J’ai sorti un autre livre chez ce même éditeur à l’ancienne en septembre et à nouveau, il n’obtient aucune retombée presse. Cette fois, la raison est autre : pour la rentrée, cet éditeur lance une centaine de livres en même temps. On peut comprendre que l’attaché de presse ait peu de temps à consacrer au mien… Tout de même, quel gâchis ! Et quelle frustration pour les auteurs qui ont pu bosser durant des mois pour un résultat quasi nul et un livre auquel on ne donne pas vraiment ses chances.

 Ma vie d’auteur indépendant

Pour mes livres auto-édités, je gère la promotion moi-même et cela occasionne parfois des dépenses (pas excessives), mais le résultat est là. Comme on peut le voir sur mon blog, j’obtiens des interviews et des retombées média presque chaque semaine lorsque j’opère en solo sur mes œuvres en auto-édition.

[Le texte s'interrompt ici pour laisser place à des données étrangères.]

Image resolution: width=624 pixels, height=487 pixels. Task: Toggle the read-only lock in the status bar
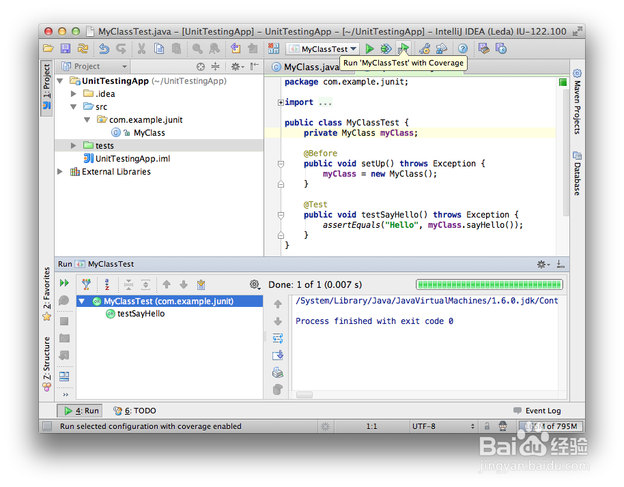(487, 426)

Il existe des outils extraordinaires pour se faire connaître aujourd’hui avec le Web. Google, Facebook, Twitter, Amazon et bien d’autres offrent de tas de solutions et il y en a aussi d’autres, moins connues mais fort efficaces que j’ai dénichées au fil de mes recherches – comme je l’ai dit, cela prend beaucoup de temps. Le souci, c’est que la plupart des éditeurs ignorent ces outils et probablement n’auraient pas l’idée de les utiliser car ils sortent complètement de leur façon d’opérer à l’ancienne.

Un dernier détail : j’ai proposé à l’éditeur précité qu’il me rende les droits numériques afin que je prenne en main la promotion moi-même. Il a refusé. Nous avons donc un livre qui ne se vend pas, qui n’obtient pas de promotion et un éditeur sûr de son fait qui refuse une opportunité qui lui est offerte.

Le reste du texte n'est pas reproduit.